One of them involves Walton and Fisk. Earlier this week a Tennessee judge disallowed a deal worked out between Fisk — usually known here at "Looking Around" as "Financially Troubled Fisk" — and the Georgia O'Keeffe Museum in Santa Fe. As you'll recall, the deal would have allowed the museum to purchase O'Keeffe's Radiator Building — Night, New York from Fisk for the bargain price of $7.5 million. Fisk wanted to sell the painting on the open market, where it could be counted on to fetch much more than $7.5 million. But the O'Keeffe Museum, as handler of the artist's estate, brought suit against Fisk to prevent the sale, then suggested, ahem, that Fisk sell the painting to them at that bargain price.
That was the deal Davidson County Chancellor Ellen Hobbs Lyle disallowed, pointing out that there was a better deal being proposed by the very acquisitive Wal-Mart heiress Walton, who surprised absolutely nobody a few weeks ago when she stepped forward. Walton has offered $30 million if she can have a 50% share in all 101 works in the Stieglitz collection, with the art being shuttled back and forth on an equal time basis between Fisk and Walton's forthcoming Crystal Bridges Museum in Benton, Ark.
Museum directors I've spoken with tell me that earlier in the game they were advising Fisk to seek out a sharing arrangement as an alternative to selling any of its works.
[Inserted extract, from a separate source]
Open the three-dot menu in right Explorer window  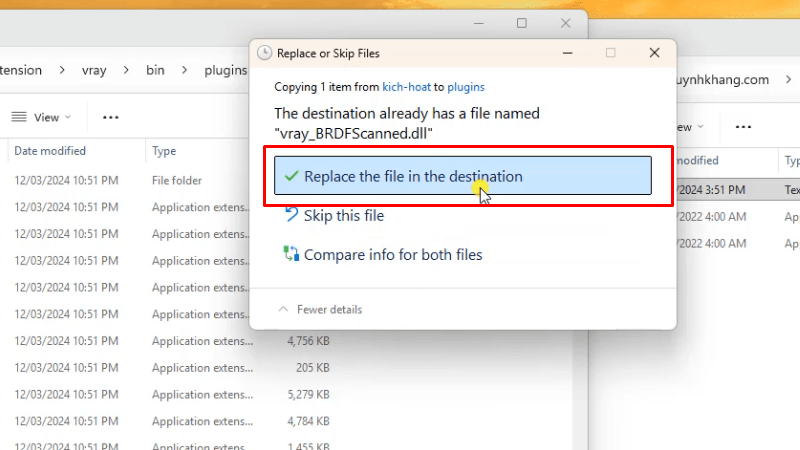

But finding a partner museum with deep enough pockets is no easy job. Now that the Fisk-O'Keeffe Museum deal is scuttled — and the Museum has withdrawn its lawsuit — Ms. Walton, and her very deep pockets, has a has a very clear path.
And in other Walton-related news, 11 people filed suit in a Virginia court earlier this week to prevent Randolph College — generally known here at "Looking Around" as "Financially Troubled Randolph" — from selling works from its Maier Museum. One of the plaintiffs in the suit is former Randolph art professor Laura Katzman, who I talked to about the Maier last week. As you'll recall, the Maier is another campus museum that Walton is reported to have set her sites on.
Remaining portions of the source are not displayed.